MSClust: A Multi-Seeds based Clustering algorithm for microbiome profiling using 16S rRNA sequence - PubMed (original) (raw)

MSClust: A Multi-Seeds based Clustering algorithm for microbiome profiling using 16S rRNA sequence

Wei Chen et al. J Microbiol Methods. 2013 Sep.

Abstract

Recent developments of next generation sequencing technologies have led to rapid accumulation of 16S rRNA sequences for microbiome profiling. One key step in data processing is to cluster short sequences into operational taxonomic units (OTUs). Although many methods have been proposed for OTU inferences, a major challenge is the balance between inference accuracy and computational efficiency, where inference accuracy is often sacrificed to accommodate the need to analyze large numbers of sequences.

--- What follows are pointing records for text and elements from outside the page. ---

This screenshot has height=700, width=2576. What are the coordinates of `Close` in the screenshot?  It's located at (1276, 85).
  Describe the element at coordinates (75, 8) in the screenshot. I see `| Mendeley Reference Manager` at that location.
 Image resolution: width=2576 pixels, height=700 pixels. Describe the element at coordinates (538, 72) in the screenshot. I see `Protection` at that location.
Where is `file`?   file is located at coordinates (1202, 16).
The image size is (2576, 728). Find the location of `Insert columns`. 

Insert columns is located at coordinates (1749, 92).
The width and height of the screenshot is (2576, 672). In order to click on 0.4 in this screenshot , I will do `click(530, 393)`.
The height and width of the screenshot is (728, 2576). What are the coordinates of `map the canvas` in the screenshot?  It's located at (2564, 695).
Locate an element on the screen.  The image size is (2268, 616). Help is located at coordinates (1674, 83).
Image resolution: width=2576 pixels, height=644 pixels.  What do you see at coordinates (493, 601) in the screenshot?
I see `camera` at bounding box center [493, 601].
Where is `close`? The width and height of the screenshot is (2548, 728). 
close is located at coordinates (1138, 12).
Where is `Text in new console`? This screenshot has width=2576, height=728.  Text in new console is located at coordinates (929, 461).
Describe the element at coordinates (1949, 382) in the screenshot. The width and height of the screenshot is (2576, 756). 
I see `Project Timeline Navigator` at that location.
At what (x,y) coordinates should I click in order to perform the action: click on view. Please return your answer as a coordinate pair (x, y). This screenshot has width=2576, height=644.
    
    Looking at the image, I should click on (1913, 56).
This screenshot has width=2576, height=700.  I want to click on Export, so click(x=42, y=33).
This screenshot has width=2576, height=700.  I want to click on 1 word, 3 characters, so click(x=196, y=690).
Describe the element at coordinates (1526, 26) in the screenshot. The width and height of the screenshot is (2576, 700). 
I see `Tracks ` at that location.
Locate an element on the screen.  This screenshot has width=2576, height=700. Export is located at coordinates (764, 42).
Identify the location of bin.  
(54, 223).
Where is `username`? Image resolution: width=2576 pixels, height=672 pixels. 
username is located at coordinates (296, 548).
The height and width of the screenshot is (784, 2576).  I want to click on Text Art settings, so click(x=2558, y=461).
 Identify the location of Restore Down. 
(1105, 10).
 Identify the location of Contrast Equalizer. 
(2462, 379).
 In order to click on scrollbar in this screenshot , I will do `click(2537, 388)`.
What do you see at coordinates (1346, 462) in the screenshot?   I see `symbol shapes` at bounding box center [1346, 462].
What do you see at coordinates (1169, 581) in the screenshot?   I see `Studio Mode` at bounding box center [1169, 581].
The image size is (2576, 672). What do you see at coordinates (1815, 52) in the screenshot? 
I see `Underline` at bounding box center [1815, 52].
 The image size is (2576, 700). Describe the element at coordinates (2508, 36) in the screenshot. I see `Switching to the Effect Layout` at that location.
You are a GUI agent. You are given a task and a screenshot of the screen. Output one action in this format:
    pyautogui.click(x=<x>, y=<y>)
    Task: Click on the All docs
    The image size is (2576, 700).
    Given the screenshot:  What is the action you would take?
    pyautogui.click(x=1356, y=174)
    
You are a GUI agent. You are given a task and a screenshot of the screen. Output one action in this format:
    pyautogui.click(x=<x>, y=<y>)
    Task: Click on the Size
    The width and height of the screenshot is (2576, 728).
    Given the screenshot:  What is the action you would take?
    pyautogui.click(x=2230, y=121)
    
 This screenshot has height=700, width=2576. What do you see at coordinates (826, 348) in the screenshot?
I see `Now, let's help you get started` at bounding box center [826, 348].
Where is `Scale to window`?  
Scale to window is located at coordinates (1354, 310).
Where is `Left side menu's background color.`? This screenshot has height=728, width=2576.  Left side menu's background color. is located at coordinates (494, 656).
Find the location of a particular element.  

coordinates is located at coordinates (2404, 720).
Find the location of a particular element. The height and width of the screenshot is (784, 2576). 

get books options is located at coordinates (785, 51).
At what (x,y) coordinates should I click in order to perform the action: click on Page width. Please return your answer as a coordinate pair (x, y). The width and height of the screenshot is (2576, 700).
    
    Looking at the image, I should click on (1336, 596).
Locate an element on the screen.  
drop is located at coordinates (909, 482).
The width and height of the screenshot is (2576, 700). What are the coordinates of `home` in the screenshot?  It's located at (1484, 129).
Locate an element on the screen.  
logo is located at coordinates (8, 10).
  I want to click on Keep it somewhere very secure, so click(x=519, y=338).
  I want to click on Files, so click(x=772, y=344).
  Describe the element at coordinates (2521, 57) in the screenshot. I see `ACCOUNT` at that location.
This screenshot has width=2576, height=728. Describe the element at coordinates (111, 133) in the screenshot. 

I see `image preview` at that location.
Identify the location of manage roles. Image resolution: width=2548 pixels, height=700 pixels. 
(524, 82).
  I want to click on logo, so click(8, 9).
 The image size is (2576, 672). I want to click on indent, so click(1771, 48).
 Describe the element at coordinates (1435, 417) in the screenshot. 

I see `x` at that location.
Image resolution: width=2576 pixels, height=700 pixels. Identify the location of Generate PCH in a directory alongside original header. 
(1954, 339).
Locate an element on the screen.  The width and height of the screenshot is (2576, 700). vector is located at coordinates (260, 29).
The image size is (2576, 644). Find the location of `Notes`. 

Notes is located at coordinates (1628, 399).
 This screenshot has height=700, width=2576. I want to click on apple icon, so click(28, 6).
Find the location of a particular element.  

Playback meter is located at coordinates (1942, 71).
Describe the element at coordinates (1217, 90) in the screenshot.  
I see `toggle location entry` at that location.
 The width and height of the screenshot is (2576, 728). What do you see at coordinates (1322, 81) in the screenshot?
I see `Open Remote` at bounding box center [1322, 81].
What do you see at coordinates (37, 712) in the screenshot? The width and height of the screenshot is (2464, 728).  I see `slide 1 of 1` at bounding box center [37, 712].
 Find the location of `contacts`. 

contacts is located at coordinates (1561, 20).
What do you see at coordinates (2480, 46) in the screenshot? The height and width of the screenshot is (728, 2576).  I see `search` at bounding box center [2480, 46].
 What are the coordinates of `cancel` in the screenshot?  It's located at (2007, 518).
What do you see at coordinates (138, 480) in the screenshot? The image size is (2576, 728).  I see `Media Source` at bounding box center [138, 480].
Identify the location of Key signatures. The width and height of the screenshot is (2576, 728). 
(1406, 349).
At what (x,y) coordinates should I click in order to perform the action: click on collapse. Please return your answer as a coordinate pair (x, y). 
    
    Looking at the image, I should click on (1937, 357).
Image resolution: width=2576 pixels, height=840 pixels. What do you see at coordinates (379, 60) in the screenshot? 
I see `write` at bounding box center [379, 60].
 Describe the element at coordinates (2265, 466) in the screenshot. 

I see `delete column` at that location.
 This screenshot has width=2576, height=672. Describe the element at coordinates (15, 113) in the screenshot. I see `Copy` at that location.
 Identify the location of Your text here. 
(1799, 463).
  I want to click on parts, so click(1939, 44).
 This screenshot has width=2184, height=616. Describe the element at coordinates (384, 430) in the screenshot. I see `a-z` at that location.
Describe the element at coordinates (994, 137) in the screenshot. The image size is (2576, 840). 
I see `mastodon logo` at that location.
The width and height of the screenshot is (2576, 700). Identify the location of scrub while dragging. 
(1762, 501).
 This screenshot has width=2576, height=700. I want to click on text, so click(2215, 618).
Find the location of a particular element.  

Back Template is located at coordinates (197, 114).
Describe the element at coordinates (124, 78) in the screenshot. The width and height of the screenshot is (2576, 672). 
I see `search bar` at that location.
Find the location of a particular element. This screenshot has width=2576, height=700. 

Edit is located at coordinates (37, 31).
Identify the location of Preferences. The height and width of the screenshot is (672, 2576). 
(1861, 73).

Inspired by the hierarchical clustering method and a modified greedy network clustering algorithm, we propose a novel multi-seeds based heuristic clustering method, named MSClust, for OTU inference. MSClust first adaptively selects multi-seeds instead of one seed for each candidate cluster, and the reads are then processed using a greedy clustering strategy. Through many numerical examples, we demonstrate that MSClust enjoys less memory usage, and better biological accuracy compared to existing heuristic clustering methods while preserving efficiency and scalability.

Keywords: 16S rRNA reads; Clustering algorithms; Next-generation sequencing; Operational taxonomic unit (OTU); Seeds-selection.

© 2013 Elsevier B.V. All rights reserved.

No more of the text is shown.